- MATERIAL TO PROCESS
__________
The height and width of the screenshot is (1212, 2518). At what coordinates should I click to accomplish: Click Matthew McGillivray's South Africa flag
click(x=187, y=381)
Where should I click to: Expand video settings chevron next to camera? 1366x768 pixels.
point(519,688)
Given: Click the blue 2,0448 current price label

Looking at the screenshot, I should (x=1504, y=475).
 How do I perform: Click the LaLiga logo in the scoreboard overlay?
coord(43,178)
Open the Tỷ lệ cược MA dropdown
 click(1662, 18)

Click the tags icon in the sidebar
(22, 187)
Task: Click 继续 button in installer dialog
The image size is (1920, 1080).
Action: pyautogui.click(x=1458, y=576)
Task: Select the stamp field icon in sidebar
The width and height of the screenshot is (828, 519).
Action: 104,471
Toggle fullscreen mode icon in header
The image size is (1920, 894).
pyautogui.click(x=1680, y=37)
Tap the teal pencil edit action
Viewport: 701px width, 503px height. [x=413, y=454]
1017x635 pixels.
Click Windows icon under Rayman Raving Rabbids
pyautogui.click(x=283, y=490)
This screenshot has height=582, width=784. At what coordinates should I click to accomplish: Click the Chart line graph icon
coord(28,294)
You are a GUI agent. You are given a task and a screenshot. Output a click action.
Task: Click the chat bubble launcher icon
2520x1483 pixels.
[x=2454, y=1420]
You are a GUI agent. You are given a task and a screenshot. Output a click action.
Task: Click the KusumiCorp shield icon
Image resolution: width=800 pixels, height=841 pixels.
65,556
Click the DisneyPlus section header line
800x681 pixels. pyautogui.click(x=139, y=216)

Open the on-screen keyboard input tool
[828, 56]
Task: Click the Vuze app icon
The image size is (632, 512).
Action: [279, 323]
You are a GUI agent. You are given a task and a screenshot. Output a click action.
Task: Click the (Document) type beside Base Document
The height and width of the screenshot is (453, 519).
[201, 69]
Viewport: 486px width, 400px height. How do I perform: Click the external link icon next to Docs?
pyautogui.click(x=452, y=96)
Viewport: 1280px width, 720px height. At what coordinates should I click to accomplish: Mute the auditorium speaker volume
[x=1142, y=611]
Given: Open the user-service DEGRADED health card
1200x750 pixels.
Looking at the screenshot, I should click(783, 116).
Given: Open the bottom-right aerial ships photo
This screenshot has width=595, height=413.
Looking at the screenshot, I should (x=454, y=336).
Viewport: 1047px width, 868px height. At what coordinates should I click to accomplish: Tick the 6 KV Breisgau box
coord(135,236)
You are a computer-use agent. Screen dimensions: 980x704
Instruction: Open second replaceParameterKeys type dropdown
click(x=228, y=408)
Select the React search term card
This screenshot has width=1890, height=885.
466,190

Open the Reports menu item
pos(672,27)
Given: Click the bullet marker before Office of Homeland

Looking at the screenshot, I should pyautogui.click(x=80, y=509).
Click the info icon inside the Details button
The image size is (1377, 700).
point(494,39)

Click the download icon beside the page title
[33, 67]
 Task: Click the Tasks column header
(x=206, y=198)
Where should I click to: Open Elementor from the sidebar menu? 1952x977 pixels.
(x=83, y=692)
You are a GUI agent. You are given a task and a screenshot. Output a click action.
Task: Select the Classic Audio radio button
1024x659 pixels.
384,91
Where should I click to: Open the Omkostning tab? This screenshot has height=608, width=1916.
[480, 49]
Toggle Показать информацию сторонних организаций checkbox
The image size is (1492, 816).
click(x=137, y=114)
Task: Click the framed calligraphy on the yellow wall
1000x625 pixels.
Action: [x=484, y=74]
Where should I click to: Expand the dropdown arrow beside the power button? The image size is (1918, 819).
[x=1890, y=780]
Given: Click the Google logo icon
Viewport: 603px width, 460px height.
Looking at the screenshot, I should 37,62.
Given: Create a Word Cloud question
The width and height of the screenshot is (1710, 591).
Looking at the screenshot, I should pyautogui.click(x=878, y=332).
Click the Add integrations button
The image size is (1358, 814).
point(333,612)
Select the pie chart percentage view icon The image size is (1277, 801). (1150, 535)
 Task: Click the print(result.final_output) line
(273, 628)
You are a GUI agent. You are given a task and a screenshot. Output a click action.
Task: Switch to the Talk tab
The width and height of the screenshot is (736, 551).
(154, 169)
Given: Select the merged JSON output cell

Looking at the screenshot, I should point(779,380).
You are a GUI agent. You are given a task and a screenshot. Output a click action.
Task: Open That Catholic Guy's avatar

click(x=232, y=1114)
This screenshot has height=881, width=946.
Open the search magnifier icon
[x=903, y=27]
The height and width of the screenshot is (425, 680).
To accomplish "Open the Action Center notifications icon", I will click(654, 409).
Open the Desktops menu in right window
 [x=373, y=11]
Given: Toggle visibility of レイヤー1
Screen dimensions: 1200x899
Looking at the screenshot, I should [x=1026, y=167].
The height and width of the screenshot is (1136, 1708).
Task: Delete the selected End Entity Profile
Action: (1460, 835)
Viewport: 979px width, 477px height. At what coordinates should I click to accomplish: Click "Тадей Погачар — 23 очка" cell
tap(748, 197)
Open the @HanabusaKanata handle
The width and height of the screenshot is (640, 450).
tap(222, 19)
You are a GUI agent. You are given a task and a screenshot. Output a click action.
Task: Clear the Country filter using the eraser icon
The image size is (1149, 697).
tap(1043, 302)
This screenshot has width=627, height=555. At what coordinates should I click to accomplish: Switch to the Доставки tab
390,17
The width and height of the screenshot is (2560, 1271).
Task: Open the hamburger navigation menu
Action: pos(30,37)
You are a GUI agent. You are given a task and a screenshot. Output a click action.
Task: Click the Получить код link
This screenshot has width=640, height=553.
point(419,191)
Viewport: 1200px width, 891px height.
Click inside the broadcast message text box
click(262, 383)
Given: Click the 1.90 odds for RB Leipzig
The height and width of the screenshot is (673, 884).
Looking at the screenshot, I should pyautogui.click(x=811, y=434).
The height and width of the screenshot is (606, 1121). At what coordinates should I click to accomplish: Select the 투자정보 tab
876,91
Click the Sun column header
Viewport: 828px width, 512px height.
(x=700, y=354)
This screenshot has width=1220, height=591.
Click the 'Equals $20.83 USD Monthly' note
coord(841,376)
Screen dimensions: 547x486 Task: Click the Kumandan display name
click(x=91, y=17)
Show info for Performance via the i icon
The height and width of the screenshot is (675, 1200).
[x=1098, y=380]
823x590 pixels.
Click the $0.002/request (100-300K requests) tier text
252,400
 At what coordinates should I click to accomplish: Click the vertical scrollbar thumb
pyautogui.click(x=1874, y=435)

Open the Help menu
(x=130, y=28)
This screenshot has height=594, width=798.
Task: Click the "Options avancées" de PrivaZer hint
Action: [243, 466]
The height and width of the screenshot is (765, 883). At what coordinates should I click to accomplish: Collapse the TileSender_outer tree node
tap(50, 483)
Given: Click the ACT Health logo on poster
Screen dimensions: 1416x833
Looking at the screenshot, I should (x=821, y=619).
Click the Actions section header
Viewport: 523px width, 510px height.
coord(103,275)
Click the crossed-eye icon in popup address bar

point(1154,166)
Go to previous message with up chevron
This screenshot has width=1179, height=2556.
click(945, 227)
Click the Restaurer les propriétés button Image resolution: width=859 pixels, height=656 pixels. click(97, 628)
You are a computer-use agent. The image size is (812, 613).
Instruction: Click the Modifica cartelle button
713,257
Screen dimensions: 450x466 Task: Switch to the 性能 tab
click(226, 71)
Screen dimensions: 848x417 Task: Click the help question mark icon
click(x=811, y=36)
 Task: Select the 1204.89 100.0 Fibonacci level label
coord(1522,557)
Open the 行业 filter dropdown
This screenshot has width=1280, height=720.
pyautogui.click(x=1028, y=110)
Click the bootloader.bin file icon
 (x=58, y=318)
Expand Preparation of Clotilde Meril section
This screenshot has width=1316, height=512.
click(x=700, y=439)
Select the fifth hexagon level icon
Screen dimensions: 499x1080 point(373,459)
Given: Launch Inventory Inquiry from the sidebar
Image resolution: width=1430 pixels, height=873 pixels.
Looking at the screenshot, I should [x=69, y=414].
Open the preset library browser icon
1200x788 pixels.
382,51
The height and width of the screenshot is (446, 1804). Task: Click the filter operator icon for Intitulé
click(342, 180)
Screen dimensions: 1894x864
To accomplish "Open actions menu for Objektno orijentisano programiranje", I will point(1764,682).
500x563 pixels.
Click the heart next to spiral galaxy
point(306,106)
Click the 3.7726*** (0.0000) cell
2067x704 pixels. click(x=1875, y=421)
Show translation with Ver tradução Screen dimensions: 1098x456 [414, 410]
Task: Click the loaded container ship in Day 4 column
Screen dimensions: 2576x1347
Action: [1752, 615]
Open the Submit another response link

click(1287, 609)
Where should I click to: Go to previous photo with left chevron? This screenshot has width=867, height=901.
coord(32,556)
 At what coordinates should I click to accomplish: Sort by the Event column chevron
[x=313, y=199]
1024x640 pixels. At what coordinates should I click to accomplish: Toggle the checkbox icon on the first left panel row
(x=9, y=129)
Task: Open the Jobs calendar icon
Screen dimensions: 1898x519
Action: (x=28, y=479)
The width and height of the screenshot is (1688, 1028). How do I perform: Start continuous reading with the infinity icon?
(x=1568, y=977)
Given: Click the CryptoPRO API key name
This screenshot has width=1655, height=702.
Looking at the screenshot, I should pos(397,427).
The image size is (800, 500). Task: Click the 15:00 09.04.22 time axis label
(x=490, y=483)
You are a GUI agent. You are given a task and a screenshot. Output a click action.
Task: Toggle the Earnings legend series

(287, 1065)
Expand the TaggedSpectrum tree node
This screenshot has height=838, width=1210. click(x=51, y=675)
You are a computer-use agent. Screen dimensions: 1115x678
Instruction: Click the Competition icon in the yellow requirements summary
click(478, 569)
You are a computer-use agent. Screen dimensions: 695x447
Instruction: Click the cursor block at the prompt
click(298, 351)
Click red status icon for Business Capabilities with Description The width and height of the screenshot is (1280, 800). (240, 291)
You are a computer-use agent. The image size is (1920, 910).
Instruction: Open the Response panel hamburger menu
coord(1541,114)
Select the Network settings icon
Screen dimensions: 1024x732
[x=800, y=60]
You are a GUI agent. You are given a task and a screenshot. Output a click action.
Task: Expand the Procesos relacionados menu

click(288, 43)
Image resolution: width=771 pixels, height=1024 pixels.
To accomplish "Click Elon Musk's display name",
__________
- WORK ORDER
Start from the line that holds "Screen dimensions: 1024x732" and print each line to the end of the records exactly, leaving out everything before it.

- WRITTEN SOLUTION
Screen dimensions: 1024x732
[x=800, y=60]
You are a GUI agent. You are given a task and a screenshot. Output a click action.
Task: Expand the Procesos relacionados menu

click(288, 43)
Image resolution: width=771 pixels, height=1024 pixels.
To accomplish "Click Elon Musk's display name",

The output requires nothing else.